As expected, the central bank Federal Reserve (Fed) is leaving the interest rate unchanged. This follows the rate, divided into three occasions, being lowered by a total of one percentage unit since September.
Now the message from Fed Chairman Jerome Powell, who, as usual, held a press conference after the announcement, is cautious.
Inflation is a bit too high and the economy is strong, says US expert Elisabet Kopelman.
No Signals
For the Fed, inflation pressure and the labor market situation are crucial.
In the Fed's December forecast, the central bank estimated that there will only be two interest rate cuts of 0.25 percentage points each in 2025.
There are no signals that they are preparing to take new steps. Now, data must first come in.
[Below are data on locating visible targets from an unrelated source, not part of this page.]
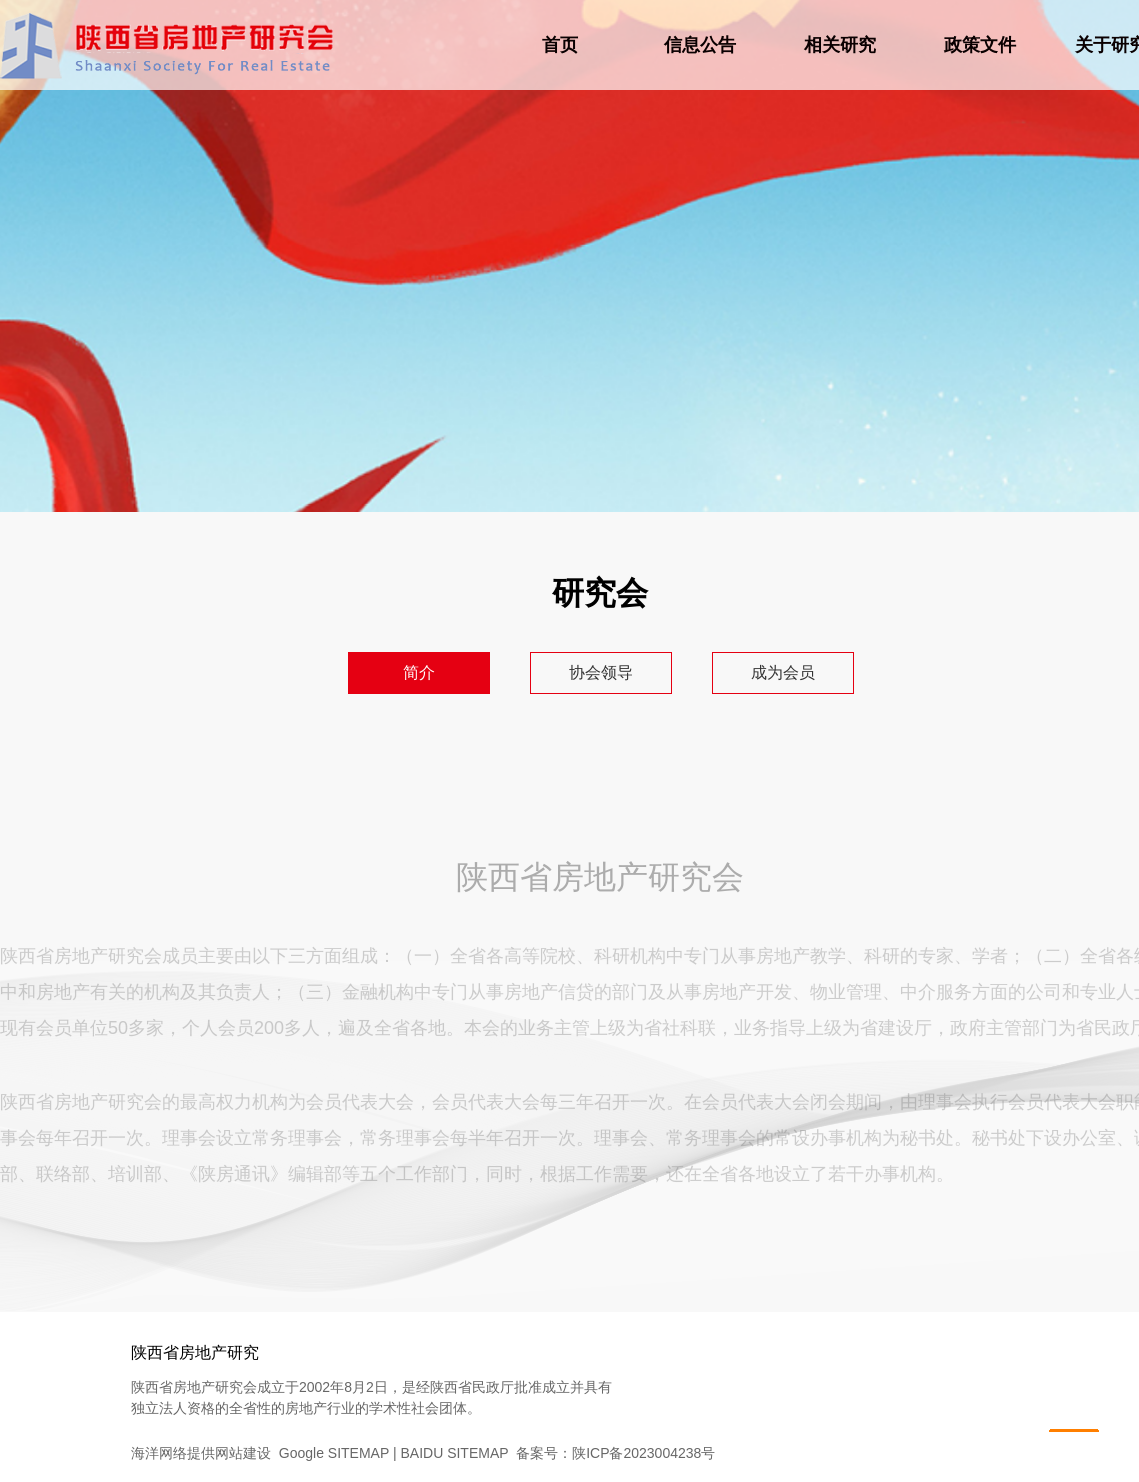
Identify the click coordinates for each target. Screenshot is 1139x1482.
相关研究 (840, 45)
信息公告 (700, 45)
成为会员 (783, 672)
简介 (419, 672)
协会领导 (601, 672)
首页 (560, 45)
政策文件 (980, 45)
They want to maintain a slightly restrictive policy to ensure that inflation really comes down, says Kopelman.
In the background is the newly elected President Donald Trump and a promised policy of high tariffs, slowed immigration, and a overhaul of the entire government apparatus.
"A Complication"
The new policy may entail inflation risks. But Kopelman notes that it is not something that the Fed and Powell want to comment on. The Fed also wants to "keep an arm's length" from Trump's statements about more and faster interest rate cuts.
Powell wants to wait and see what policy comes and how it will affect the economy. Right now, it's nothing you can act on, says Kopelman and adds:
It is obvious that this is an additional complication for the Fed.
Kopelman does not believe in any further interest rate cuts before at least May.
To get an interest rate cut in March, we need to see clearer weaknesses in the labor market.